Elaboration Likelihood Model
The elaboration likelihood model of attitude change, originally proposed by Richard Petty and John Cacioppo, asserts that there are two basic “routes” to persuasion. The central route is taken when people carefully ponder the content and logic of persuasive messages. The peripheral route is taken when persuasion depends on non message factors, such as the attractiveness and credibility of the source, or on conditioned emotional responses. For example, a politician who campaigns by delivering carefully researched speeches that thoughtfully analyze complex issues is following the central route to persuasion. In contrast, a politician who depends on marching bands, flag-waving, celebrity endorsements, and emotional slogans is following the peripheral route.
Ethnocentrism
Ethnocentrism is a tendency to view one’s own group as superior to others and as the standard for judging the worth of foreign ways.
Explicit Attitudes
Explicit attitudes are attitudes that we hold consciously and can readily describe. For the most part, these overt attitudes are what social psychologists have always studied until fairly recently.
External Attributions
External attributions ascribe the causes of behavior to situational demands and environmental constraints. For example, if a friend’s business fails, you might attribute it to his or her lack of business acumen (an internal, personal factor) or to negative trends in the nation’s economic climate (an external, situational explanation). Parents who find out that their teenage son has just banged up the car may blame it on his carelessness (a personal disposition) or on slippery road conditions (a situational factor).

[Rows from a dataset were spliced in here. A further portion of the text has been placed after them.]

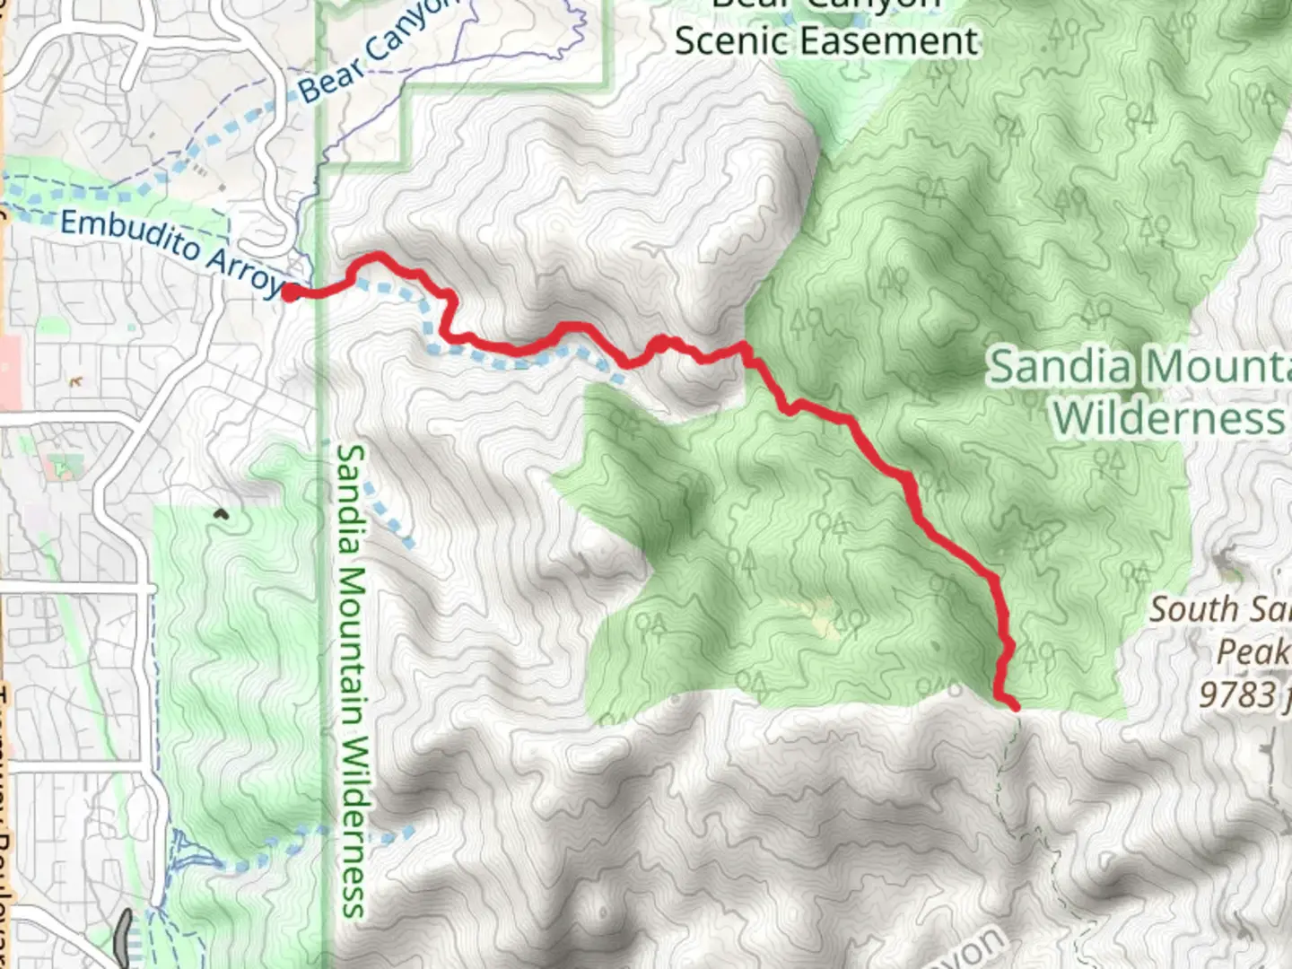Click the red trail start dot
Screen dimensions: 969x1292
point(291,292)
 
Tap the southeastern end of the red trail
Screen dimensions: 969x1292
point(1015,707)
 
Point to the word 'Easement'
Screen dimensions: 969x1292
point(898,41)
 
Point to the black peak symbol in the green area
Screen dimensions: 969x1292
point(220,515)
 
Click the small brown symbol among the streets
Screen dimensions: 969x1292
point(75,381)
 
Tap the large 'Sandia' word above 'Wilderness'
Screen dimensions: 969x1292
point(1059,368)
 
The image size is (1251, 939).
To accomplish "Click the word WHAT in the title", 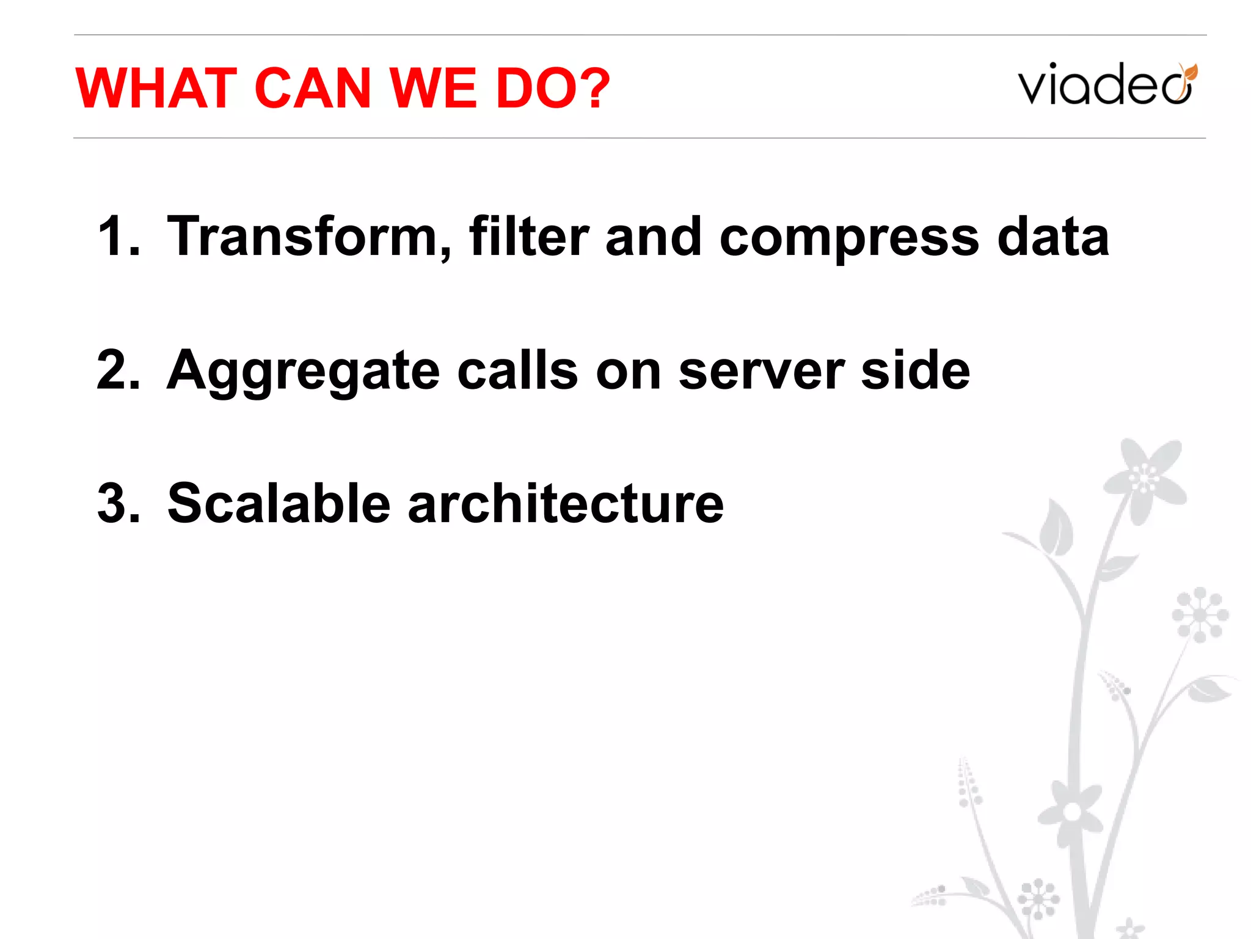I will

Foot-in-the-Door Technique
The foot-in-the-door technique involves getting people to agree to a small request to increase the chances that they will agree to a larger request later. This technique is widely used in all walks of life. For example, groups seeking donations often ask people to simply sign a petition first.
Fundamental Attribution Error
A common form of bias seen in observers is the fundamental attribution error, which refers to observers’ bias in favor of internal attributions in explaining others’ behavior.
Group
In social psychologists’ eyes, a group consists of two or more individuals who interact and are interdependent. Historically, most groups have interacted on a face-to-face basis, but advances in telecommunications are rapidly changing that situation. In the era of the Internet, people can interact, become interdependent, and develop a group identity without ever meeting in person.
Group Cohesiveness
What causes groupthink? According to Janis, a key precondition is high group cohesiveness. Group cohesiveness refers to the strength of the liking relationships linking group members to each other and to the group itself. Members of cohesive groups are close-knit, are committed, have “team spirit,” and are very loyal to the group. Cohesiveness itself isn’t bad. It can facilitate group productivity and help groups achieve great things. But Janis maintains that the danger of groupthink is greater when groups are highly cohesive. Groupthink is also more likely when a group works in relative isolation, when the group’s power structure is dominated by a strong, directive leader, and when the group is under stress to make a major decision. Under these conditions, group discussions can easily lead to group polarization, strengthening the group’s dominant view.